We still don't know what the final outcome will be, but Rodriguez does have a 211-game suspension hanging over his head due to the Biogenesis scandal.

While Rodriguez appeals his suspension, he's getting to play.

According to Sports Illustrated's Tom Verducci, the hearing should generally happen within 20 days of the appeal, with the arbitrator ruling within 25 days after the case is heard. Yet that hasn't been the case here.

However, union executive director Michael Weiner said immediately upon the suspension that he did not expect a resolution to A-Rod’s appeal until November or December. The JDA does allow changes to the timeline in cases with “good cause” for delays.

With that not happening until the offseason, the suspension would start in 2014 and go for however long it is—that is, assuming the suspension gets held up.

If it's the full 211 games, then Rodriguez's chances of getting to 700 home runs aren't that good considering he'll be 39 years old by the time he returns.

There's still a good chance he'll pass Mays, but he won't approach Babe Ruth's 714.


Why We Should Care

There are some people out there who could care less about what A-Rod accomplishes. All they see is him admitting to steroid use from 2001-03 while with the Texas Rangers and the recent Biogenesis investigation.

If the suspension holds up (or any suspension, for that matter), A-Rod will have been a cheater twice. That doesn't sit too well with baseball fans.

Fans are already rooting hard against Rodriguez to not even pass Mays.

While I'm not saying everyone will be ticked off if Rodriguez passes Mays (which looks as if it will happen), even more will be angry if he passes the best ever (yes, I said it).

If fans truly care about the game, keeping cheaters from places of prominence is very important. It's not only a case of right and wrong, but it's a difference in millions of dollars that these guys make by putting up these numbers.

That's why we should care about whether he passes Ruth.

Most consider there to be already one cheater (Barry Bonds) in the top three in career home runs. They couldn't bear the thought of two of the top three being cheaters.

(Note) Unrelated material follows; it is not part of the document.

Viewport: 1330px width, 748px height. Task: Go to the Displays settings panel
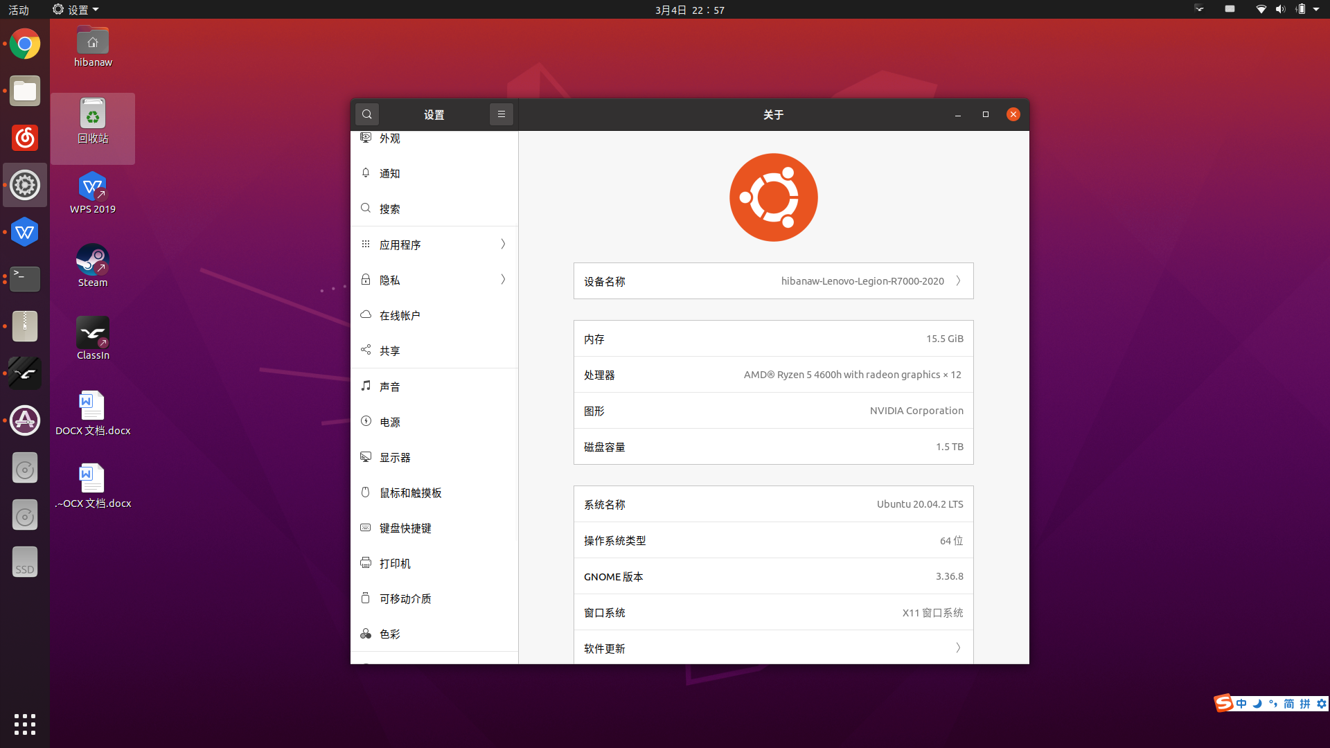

Even if Rodriguez doesn't receive the full 211-game suspension, I don't see him getting to 700 home runs. Age is catching up to him and he no longer has PEDs in his back pocket.

I care about this because I was brought up believing cheating is wrong. And I still believe it to this day: Cheaters should not get rewarded.

I don't consider myself a gatekeeper, but letting one slip through the cracks was more than enough. Rodriguez doesn't need to be the second.

While you can't go back retroactively and take away numbers for players who cheated, I think you still have to start somewhere. 

And there's no better place to start than ensuring Rodriguez doesn't reach the 700 mark.